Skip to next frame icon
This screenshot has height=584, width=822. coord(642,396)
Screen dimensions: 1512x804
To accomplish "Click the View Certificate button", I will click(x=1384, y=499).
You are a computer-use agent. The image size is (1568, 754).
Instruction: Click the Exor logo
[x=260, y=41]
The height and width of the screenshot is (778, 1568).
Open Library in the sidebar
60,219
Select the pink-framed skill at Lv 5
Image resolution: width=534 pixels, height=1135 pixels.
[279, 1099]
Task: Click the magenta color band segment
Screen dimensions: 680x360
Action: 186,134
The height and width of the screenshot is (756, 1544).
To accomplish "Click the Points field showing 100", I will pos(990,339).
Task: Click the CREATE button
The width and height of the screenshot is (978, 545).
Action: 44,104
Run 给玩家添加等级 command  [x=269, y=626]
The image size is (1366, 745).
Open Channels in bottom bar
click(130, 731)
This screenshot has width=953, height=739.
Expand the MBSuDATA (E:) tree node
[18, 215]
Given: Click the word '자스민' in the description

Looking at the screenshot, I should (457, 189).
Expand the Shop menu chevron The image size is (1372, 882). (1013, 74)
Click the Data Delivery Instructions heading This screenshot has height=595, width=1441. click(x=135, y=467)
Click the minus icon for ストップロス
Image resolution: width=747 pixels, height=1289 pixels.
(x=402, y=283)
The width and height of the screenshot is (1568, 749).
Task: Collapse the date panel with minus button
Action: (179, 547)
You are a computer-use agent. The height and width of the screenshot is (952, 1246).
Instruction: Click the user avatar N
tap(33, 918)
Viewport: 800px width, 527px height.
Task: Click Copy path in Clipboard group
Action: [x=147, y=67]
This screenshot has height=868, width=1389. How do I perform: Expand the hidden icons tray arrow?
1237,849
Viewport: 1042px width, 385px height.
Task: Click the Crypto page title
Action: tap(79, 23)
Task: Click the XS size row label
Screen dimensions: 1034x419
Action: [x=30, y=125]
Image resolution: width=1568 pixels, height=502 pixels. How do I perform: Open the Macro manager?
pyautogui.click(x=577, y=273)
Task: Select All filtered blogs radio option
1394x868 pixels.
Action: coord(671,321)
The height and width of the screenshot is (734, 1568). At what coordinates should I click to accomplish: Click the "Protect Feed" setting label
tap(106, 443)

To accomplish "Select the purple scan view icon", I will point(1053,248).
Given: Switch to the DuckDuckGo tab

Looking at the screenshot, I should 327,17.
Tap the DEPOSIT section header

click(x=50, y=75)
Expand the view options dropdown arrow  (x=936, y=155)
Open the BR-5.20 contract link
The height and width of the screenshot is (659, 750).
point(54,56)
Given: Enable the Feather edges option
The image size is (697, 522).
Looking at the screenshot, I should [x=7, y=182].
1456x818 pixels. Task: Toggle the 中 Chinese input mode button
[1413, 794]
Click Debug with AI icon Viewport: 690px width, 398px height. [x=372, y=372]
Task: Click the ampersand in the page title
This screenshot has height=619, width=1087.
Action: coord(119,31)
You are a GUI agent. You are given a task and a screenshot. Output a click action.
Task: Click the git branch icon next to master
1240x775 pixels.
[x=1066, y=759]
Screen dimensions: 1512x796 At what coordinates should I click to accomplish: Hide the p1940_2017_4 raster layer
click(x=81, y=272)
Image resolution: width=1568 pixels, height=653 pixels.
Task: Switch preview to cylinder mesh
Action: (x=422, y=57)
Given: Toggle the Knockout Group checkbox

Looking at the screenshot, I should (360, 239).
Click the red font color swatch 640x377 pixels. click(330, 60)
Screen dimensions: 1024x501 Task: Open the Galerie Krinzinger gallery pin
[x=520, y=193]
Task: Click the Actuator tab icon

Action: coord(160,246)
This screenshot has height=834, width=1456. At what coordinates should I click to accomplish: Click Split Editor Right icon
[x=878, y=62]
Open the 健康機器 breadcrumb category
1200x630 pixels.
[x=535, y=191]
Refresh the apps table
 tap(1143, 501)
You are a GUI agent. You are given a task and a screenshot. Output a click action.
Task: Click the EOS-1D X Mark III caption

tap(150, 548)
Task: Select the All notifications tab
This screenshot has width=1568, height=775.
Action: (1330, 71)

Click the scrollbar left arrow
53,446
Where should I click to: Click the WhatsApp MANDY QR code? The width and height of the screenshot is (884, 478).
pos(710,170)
────────
Task
Repeat the listing. Keep every character the same.

Response
Skip to next frame icon
This screenshot has height=584, width=822. coord(642,396)
Screen dimensions: 1512x804
To accomplish "Click the View Certificate button", I will click(x=1384, y=499).
You are a computer-use agent. The image size is (1568, 754).
Instruction: Click the Exor logo
[x=260, y=41]
The height and width of the screenshot is (778, 1568).
Open Library in the sidebar
60,219
Select the pink-framed skill at Lv 5
Image resolution: width=534 pixels, height=1135 pixels.
[279, 1099]
Task: Click the magenta color band segment
Screen dimensions: 680x360
Action: 186,134
The height and width of the screenshot is (756, 1544).
To accomplish "Click the Points field showing 100", I will pos(990,339).
Task: Click the CREATE button
The width and height of the screenshot is (978, 545).
Action: 44,104
Run 给玩家添加等级 command  [x=269, y=626]
The image size is (1366, 745).
Open Channels in bottom bar
click(130, 731)
This screenshot has width=953, height=739.
Expand the MBSuDATA (E:) tree node
[18, 215]
Given: Click the word '자스민' in the description

Looking at the screenshot, I should (457, 189).
Expand the Shop menu chevron The image size is (1372, 882). (1013, 74)
Click the Data Delivery Instructions heading This screenshot has height=595, width=1441. click(x=135, y=467)
Click the minus icon for ストップロス
Image resolution: width=747 pixels, height=1289 pixels.
(x=402, y=283)
The width and height of the screenshot is (1568, 749).
Task: Collapse the date panel with minus button
Action: (179, 547)
You are a computer-use agent. The height and width of the screenshot is (952, 1246).
Instruction: Click the user avatar N
tap(33, 918)
Viewport: 800px width, 527px height.
Task: Click Copy path in Clipboard group
Action: [x=147, y=67]
This screenshot has height=868, width=1389. How do I perform: Expand the hidden icons tray arrow?
1237,849
Viewport: 1042px width, 385px height.
Task: Click the Crypto page title
Action: tap(79, 23)
Task: Click the XS size row label
Screen dimensions: 1034x419
Action: [x=30, y=125]
Image resolution: width=1568 pixels, height=502 pixels. How do I perform: Open the Macro manager?
pyautogui.click(x=577, y=273)
Task: Select All filtered blogs radio option
1394x868 pixels.
Action: coord(671,321)
The height and width of the screenshot is (734, 1568). At what coordinates should I click to accomplish: Click the "Protect Feed" setting label
tap(106, 443)

To accomplish "Select the purple scan view icon", I will point(1053,248).
Given: Switch to the DuckDuckGo tab

Looking at the screenshot, I should 327,17.
Tap the DEPOSIT section header

click(x=50, y=75)
Expand the view options dropdown arrow  (x=936, y=155)
Open the BR-5.20 contract link
The height and width of the screenshot is (659, 750).
point(54,56)
Given: Enable the Feather edges option
The image size is (697, 522).
Looking at the screenshot, I should [x=7, y=182].
1456x818 pixels. Task: Toggle the 中 Chinese input mode button
[1413, 794]
Click Debug with AI icon Viewport: 690px width, 398px height. [x=372, y=372]
Task: Click the ampersand in the page title
This screenshot has height=619, width=1087.
Action: coord(119,31)
You are a GUI agent. You are given a task and a screenshot. Output a click action.
Task: Click the git branch icon next to master
1240x775 pixels.
[x=1066, y=759]
Screen dimensions: 1512x796 At what coordinates should I click to accomplish: Hide the p1940_2017_4 raster layer
click(x=81, y=272)
Image resolution: width=1568 pixels, height=653 pixels.
Task: Switch preview to cylinder mesh
Action: (x=422, y=57)
Given: Toggle the Knockout Group checkbox

Looking at the screenshot, I should (360, 239).
Click the red font color swatch 640x377 pixels. click(330, 60)
Screen dimensions: 1024x501 Task: Open the Galerie Krinzinger gallery pin
[x=520, y=193]
Task: Click the Actuator tab icon

Action: coord(160,246)
This screenshot has height=834, width=1456. At what coordinates should I click to accomplish: Click Split Editor Right icon
[x=878, y=62]
Open the 健康機器 breadcrumb category
1200x630 pixels.
[x=535, y=191]
Refresh the apps table
 tap(1143, 501)
You are a GUI agent. You are given a task and a screenshot. Output a click action.
Task: Click the EOS-1D X Mark III caption

tap(150, 548)
Task: Select the All notifications tab
This screenshot has width=1568, height=775.
Action: (1330, 71)

Click the scrollbar left arrow
53,446
Where should I click to: Click the WhatsApp MANDY QR code? The width and height of the screenshot is (884, 478).
pos(710,170)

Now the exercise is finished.